RANDY SPORTAK -- Sun Media

, Last Updated: 9:22 AM ET

CHICAGO -- This season's momentum was appearing to possibly be gone for good with the first two games of this road trip.

The game's momentum was also going against the Calgary Flames the way their first period played out against the Chicago Blackhawks yesterday.

Talk about a perfect time for Jarome Iginla to pull out his Captain Fantastic routine.

The Flames, in need of a boost with the game tied 1-1, received just that shortly after the intermission when Iginla created a breakaway for himself by stealing the puck at his own blueline and scoring to break open the game en route to a 4-2 victory yesterday afternoon in the Windy City.

"I stole the puck there, but those don't happen every day," Iginla said with a shrug on the play that led to his 45th tally of the season.

"I happened to guess right, to read that play. They go d-to-d a lot to spread you out, and that one I just happened to guess right. It was sure nice, the beginning of the second period, to get that. And then we followed it up."

They followed it up with two goals, which snapped the club's two-game losing streak on what was looking like a road trip out of the playoffs.

Kristian Huselius and Dion Phaneuf also tallied in the second period to give the Flames a three-goal lead in front of a sellout crowd of 20,717 at the United Center.

The Blackhawks frantically pushed to draw back, and made it a two-goal game on Robert Lang's early third-period goal, but after failing to hold leads against Washington and Atlanta in the first two parts of this road swing, the Flames shut the door, thanks in big part to goaltender Miikka Kiprusoff.

"These games are difficult in any environment, but they were really pumped up because they had the sell-out. I'm sure that would energize a young group like that," said Flames head coach Mike Keenan. "Scoring early in both periods makes a big difference, particularly if there is momentum they may have gained. We took it away."

As expected considering the failures that preceded the matinee, the Flames had a fast start before a raucous crowd and were rewarded for it when former Blackhawk Adrian Aucoin drilled a powerplay goal before the two-minute mark.

But the Hawks, their season pretty much on the line sitting seven points back of a playoff spot with 10 games left, weren't ready to go gently.

Just past the midway point of the opening frame, Jonthan Toews -- one of Chicago's super rookies -- drew the hosts even with a powerplay goal of his own.
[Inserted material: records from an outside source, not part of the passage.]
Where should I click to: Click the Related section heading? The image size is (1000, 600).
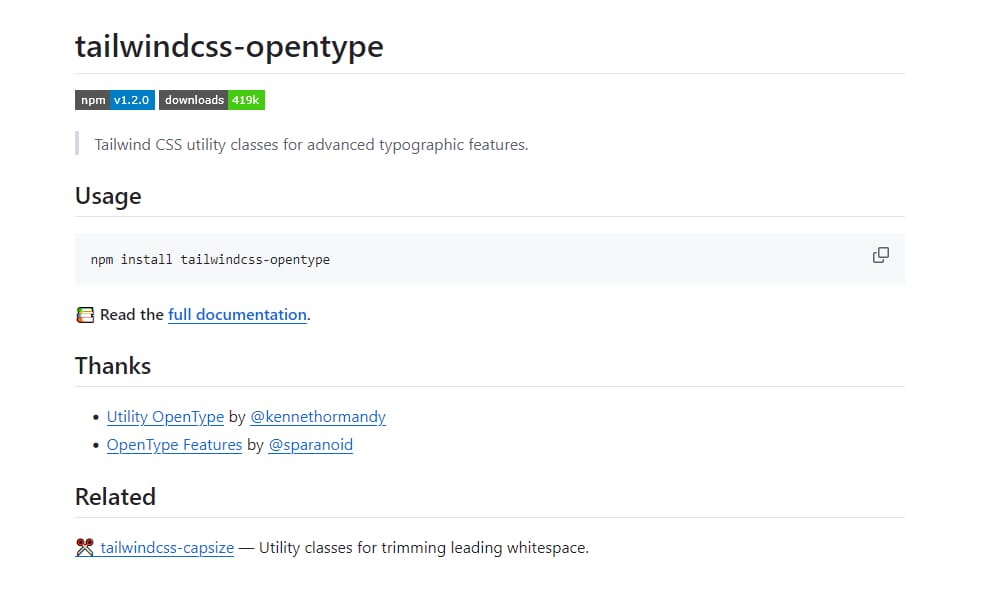pos(115,496)
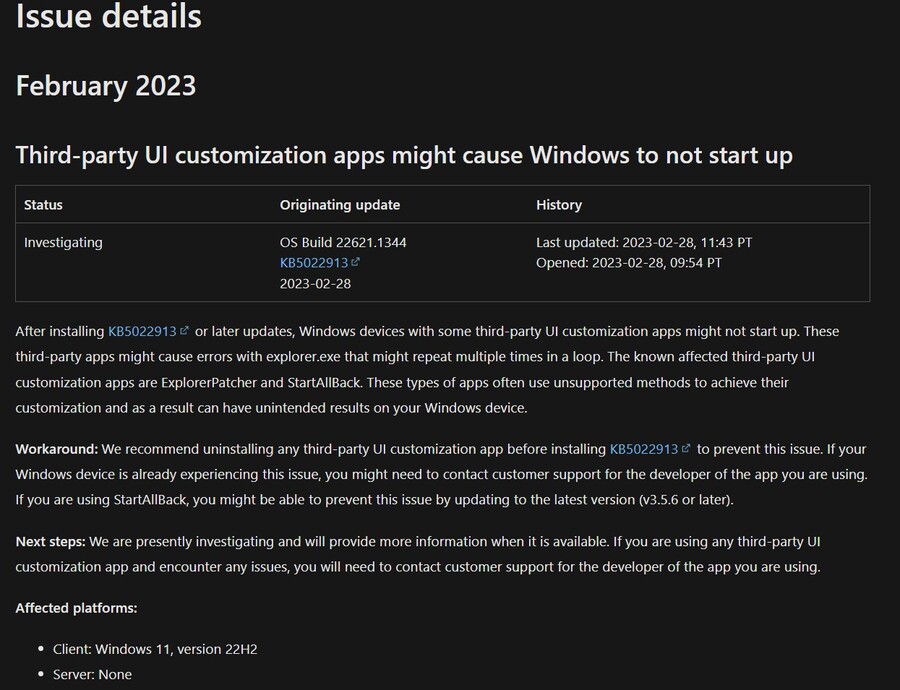Click the "Affected platforms:" label

tap(76, 608)
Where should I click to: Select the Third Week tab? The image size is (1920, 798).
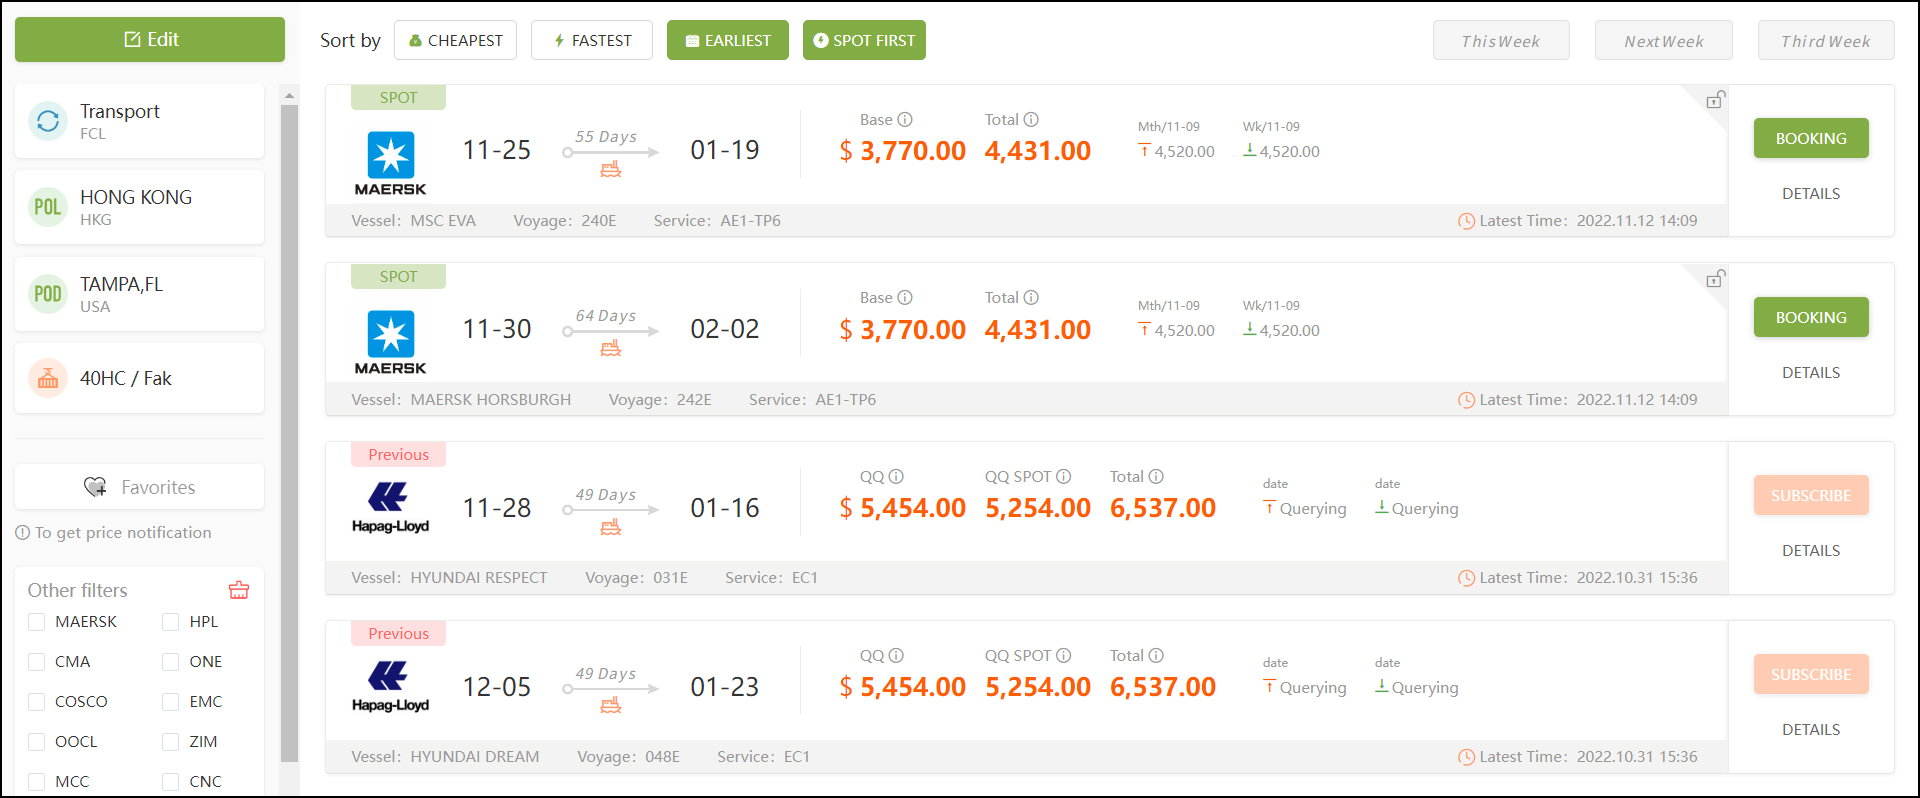[x=1825, y=41]
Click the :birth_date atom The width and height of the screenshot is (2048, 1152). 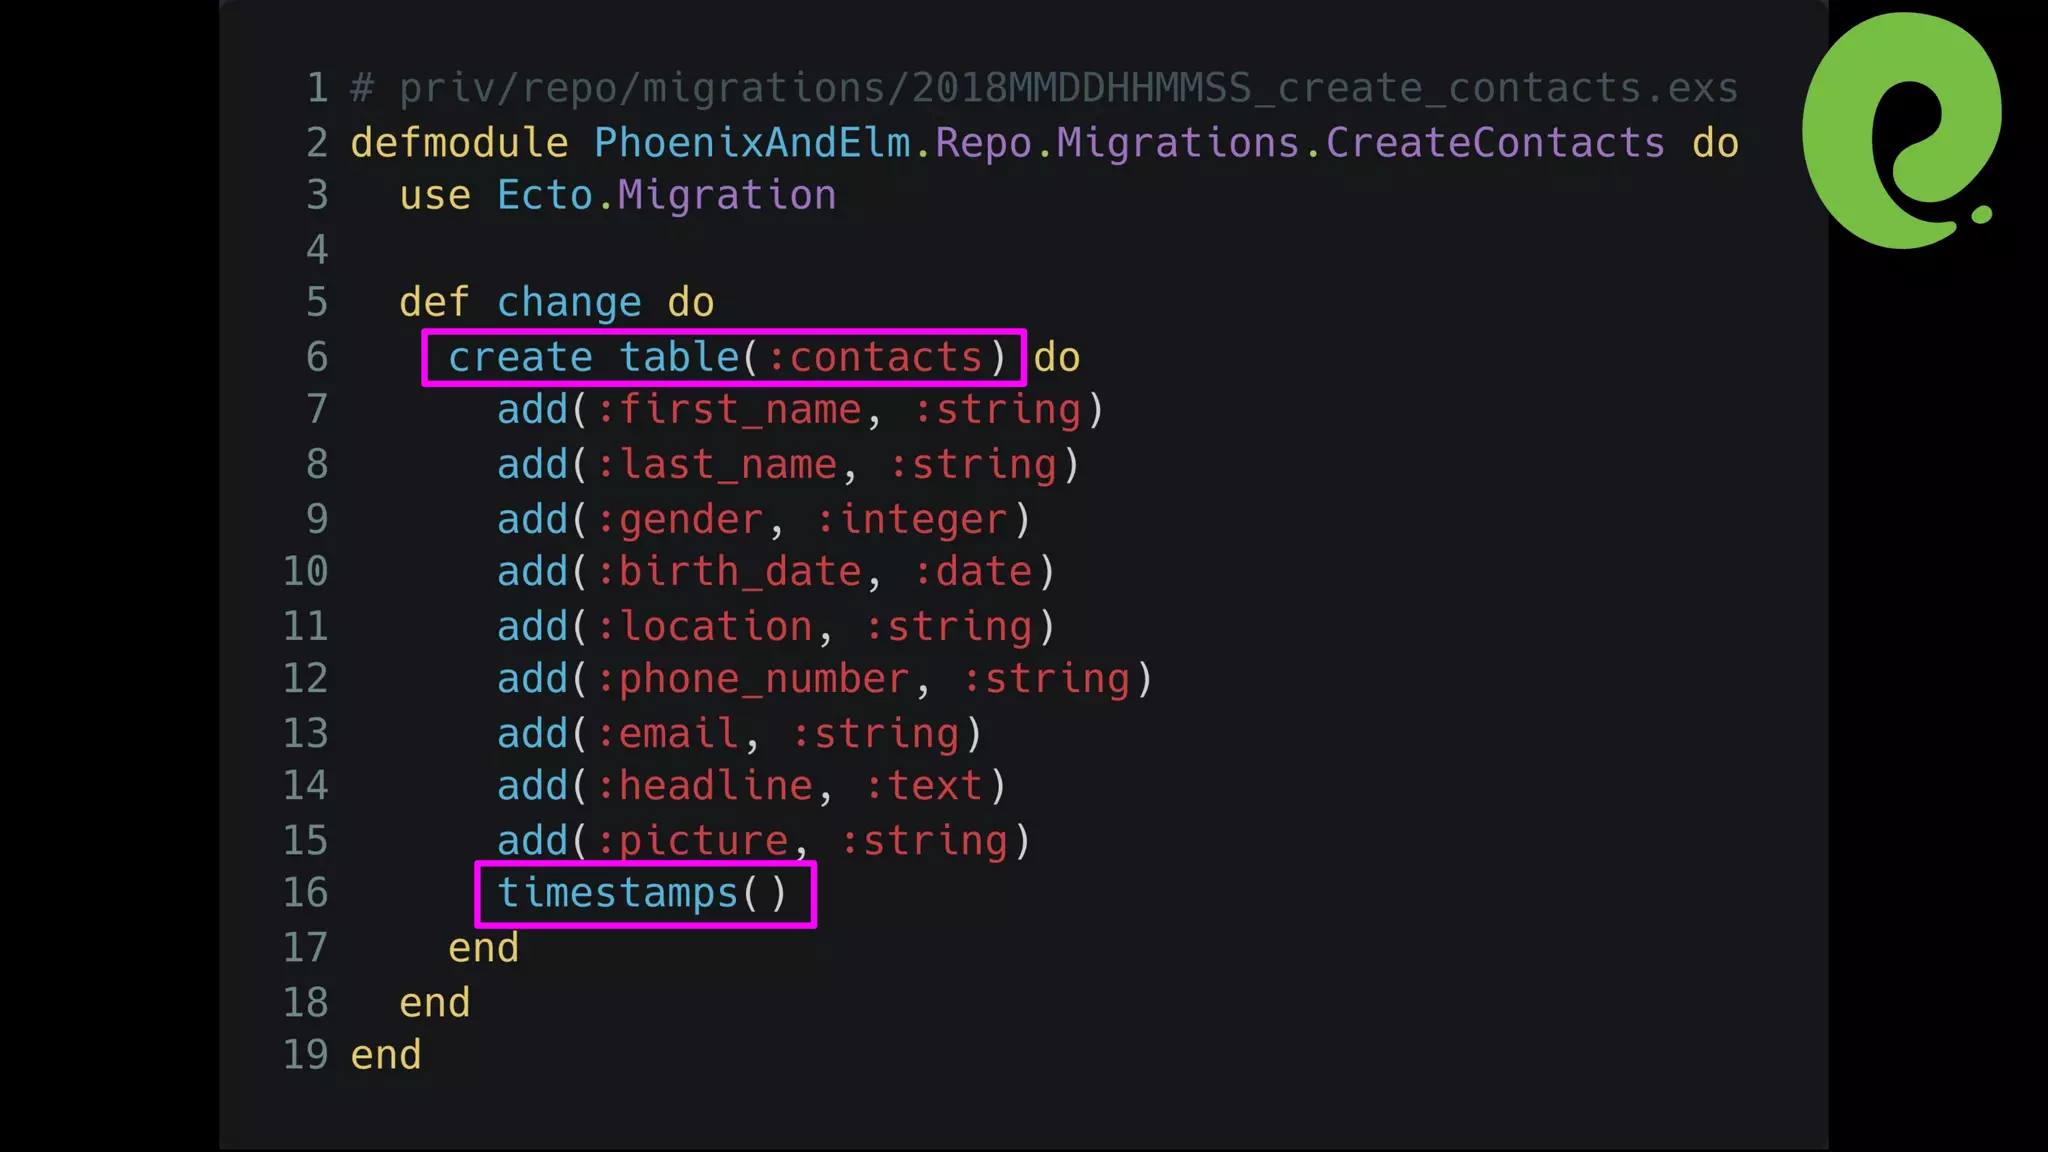click(729, 572)
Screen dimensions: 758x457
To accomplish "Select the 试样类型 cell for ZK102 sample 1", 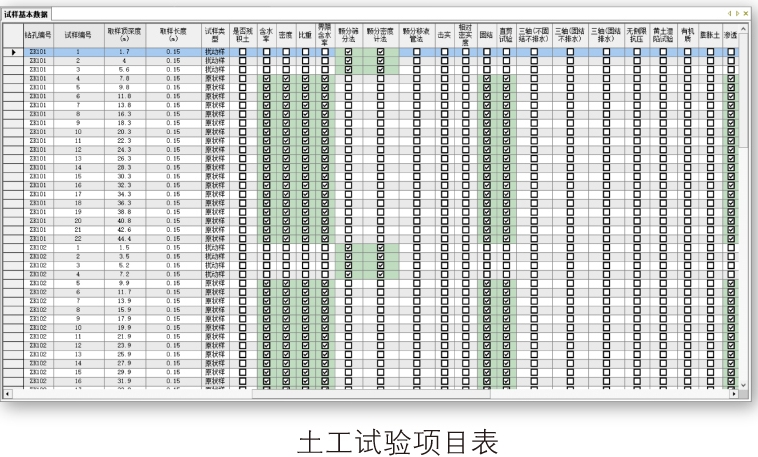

The shot clock read 9-5 in Calgary's favour after the opening frame, but it was obvious the young Blackhawks were holding the momentum. Nice timing for Iginla, on a torrid scoring pace of late, to step forward.

"Absolutely. He's come up with some big goals for us all year," said forward Owen Nolan. "We're an older team and we should know by now one goal doesn't change the game. We've got to continue to play the same type of hockey: Physical, get the puck deep and stay with the same things. (The Hawks are) a young team, they will make mistakes, so you have to capitalize on them."

Still, the Blackhawks didn't go away completely, firing 17 third-period shots.

"If you're implying we played poorly, I don't think we did," Keenan said. "We knew, they were going to stretch their offensive players to the far blueline, which they did."

Calgary (37-25-10) pulled in a three-way tie with Minnesota and Colorado for the Northwest Division lead, while Chicago (34-32-7) saw its playoff hopes all but mathematically die. Not that any Flames feel guilty.

"We're in no position to say we don't need the points as much as they need them," said left-winger Alex Tanguay. "We're in no way sure of a playoff spot, so we're battling for the same thing as they are.

"We still have a chance to battle for first in the division, which would mean home-ice advantage for the first round of the playoffs."